▶ _SELECTED EXCERPT_:
-- Opening Marker --

M. M. A. Faridi, MD, DCH, Z. Ansari, MD, DCH(Lond), DRCOG(Eng) and S. P. Tyagi, MD, MRCP(Path)*

Departments of Paediatrics, J.N. Medical College A.M.U. Aligarh
* Departments of Paediatrics and * Pathology, J.N. Medical College A.M.U. Aligarh

Skeletal muscle changes in PEM were studied in 70 children of both sexes below the age of 6 years. Fifty children were suffering from PEM of which 64 per cent were severely malnourished weighing >>60 per cent of the reference weight for age. Twenty healthy children served as controls. The skeletal muscles were clinically assessed in all children. Then a histopathological study of the calf muscle was done in all the malnourished and four healthy children by standard methods. The flabbiness of the muscles was the earliest clinical manifestation followed by hypotonia. In extremely malnourished cases on the other hand, stiffness of the muscles was the prominent finding.

-- Closing Marker --

▶ _TASK DIRECTIONS_: Write the next part of the abstract on skeletal muscle changes in malnourished children, starting after its final sentence. The entries are separate from the abstract on muscle changes in malnourished children.

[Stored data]

-- Opening Marker --

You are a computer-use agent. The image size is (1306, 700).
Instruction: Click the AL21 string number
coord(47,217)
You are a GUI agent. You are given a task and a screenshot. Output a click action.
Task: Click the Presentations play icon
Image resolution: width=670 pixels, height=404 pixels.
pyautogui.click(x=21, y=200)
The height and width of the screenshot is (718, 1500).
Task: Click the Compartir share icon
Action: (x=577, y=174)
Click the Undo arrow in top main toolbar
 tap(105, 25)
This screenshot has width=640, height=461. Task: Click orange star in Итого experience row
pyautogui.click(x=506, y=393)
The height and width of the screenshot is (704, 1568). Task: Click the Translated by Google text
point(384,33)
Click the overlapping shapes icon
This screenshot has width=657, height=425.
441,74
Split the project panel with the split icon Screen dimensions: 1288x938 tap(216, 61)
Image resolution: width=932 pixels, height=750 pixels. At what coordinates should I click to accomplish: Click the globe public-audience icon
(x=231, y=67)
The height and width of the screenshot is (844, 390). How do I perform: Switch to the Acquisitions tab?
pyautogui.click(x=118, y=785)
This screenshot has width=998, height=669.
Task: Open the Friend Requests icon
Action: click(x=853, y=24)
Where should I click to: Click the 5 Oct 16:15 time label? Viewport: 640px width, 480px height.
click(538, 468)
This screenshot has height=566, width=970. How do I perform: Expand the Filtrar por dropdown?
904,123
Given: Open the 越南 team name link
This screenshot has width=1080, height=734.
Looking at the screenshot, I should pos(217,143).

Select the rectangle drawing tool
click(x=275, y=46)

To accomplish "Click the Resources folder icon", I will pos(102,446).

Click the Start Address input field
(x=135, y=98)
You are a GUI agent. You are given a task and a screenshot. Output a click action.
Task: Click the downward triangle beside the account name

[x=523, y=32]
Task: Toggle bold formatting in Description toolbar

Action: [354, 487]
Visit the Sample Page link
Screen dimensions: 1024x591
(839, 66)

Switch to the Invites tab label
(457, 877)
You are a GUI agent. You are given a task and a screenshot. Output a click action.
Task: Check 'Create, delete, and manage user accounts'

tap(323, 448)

-- Closing Marker --

▶ _RESPONSE AREA_:
Histopathological study revealed thinning of the muscle fibres, loss of sarcoplasm, and cross-striations leading to myotube or Sarcolemmal tube formation. The latter change was found in 75–90 per cent cases and was maximum in grade III PEM. The attenuated muscle fibres were found only in early malnutrition (subgroup A) whereas fatty degeneration of the muscle fibres was confined to moderate to severely malnourished cases (subgroup B). In chronic and severely affected cases significant fibrotk changes (P >> 0.05) were also found in comparison to subgroup A. The shape and size of the subsarcolemmal nuclei were preserved, but their peripheral position was altered in a majority of the cases which can be described as ‘no definite pattern of nuclear arrangement’. There was no pericapillary infiltration by lymphocytes, but we have, for the first time, observed perivascular oedema and hyalinization of the vessel wall in 5 per cent to 10 per cent of cases. These changes were inversely proportional to the severity of PEM.

The size of the nerves and muscle spindles were normal in both malnourished and control cases.